There is a formula for calculating slope (Regression coefficient), b1, for the following regression line:
y= b0 + b1 xi + ei (alternatively y'(predicted)=b0 + b1 * x); which is
b1=(∑(xi-Ẋ) * (yi-Ῡ)) / (∑ ((xi- Ẋ) ^ 2)) ---- (formula-A)
source: https://stattrek.com/statistics/measurement-scales.aspx?Tutorial=reg etc.
Now, how to derive that formula (formula-A here) and what are the logical or intuitive rationales behind the formula?
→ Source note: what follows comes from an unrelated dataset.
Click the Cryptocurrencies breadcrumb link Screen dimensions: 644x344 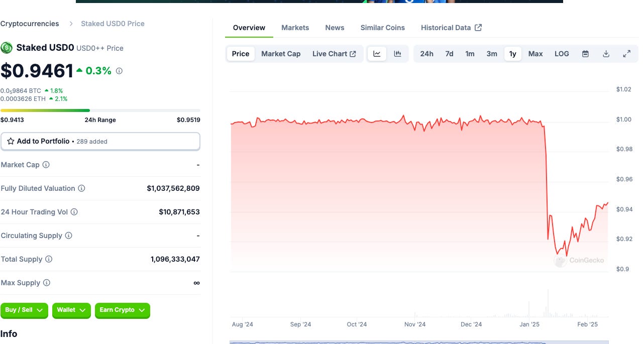pos(30,23)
I searched the web but couldnot find anything helpful
I don't have enough reputation to past a comment so I'm going to place an answer.
In my understanding to derive this formula you have to go through the sum of squared residuals.
residual = E_i = (y_i - (b_o + b_1*X_i)) = (y_i - b_0 - b_1*x_i)
Therefore the sum of squared residuals =
SUM (E_i)^2 from i to n which = sum(y_i - b_0 - b_1*x_i)^2 from i to n
we know that b_0 and b_1 = 0 because they are constants and when you take the partial derivative they should also equal 0 so we can set that equation. In this case since you are only asking about b_1 we will only do that equation.
derivative of Sr/b_1 = 0
which is the same as
derivative Sr/b_1 sum(y_i - b_0 - b_1*x_i)^2 from i to n
= sum(2(y_i - b_0 - b_1*X_i)(-X_i) = 0 from i to n
= -2sum(X_iY_i) + 2sum(b_0*X_i) + 2sum(X_i^2) = 0 with all sums being from i to n
You can now divide both sides by two to remove those and move the sum(X_i*Y_i) to the other side.
You can now pull out constants from the sumation.
b_0*sum(X_i) + b_1*sum(X_i^2) = sum(X_i*Y_i)
Use algebra to solve.
b_1 = nsum(X_iY_i) - sum(X_i)sum(Y_i) / nsum(X_i^2) - (sum(X_i))^2
Which I believe is the same as your equation above.
Again I could be completely wrong, this is just how I remember it and how it was described to me.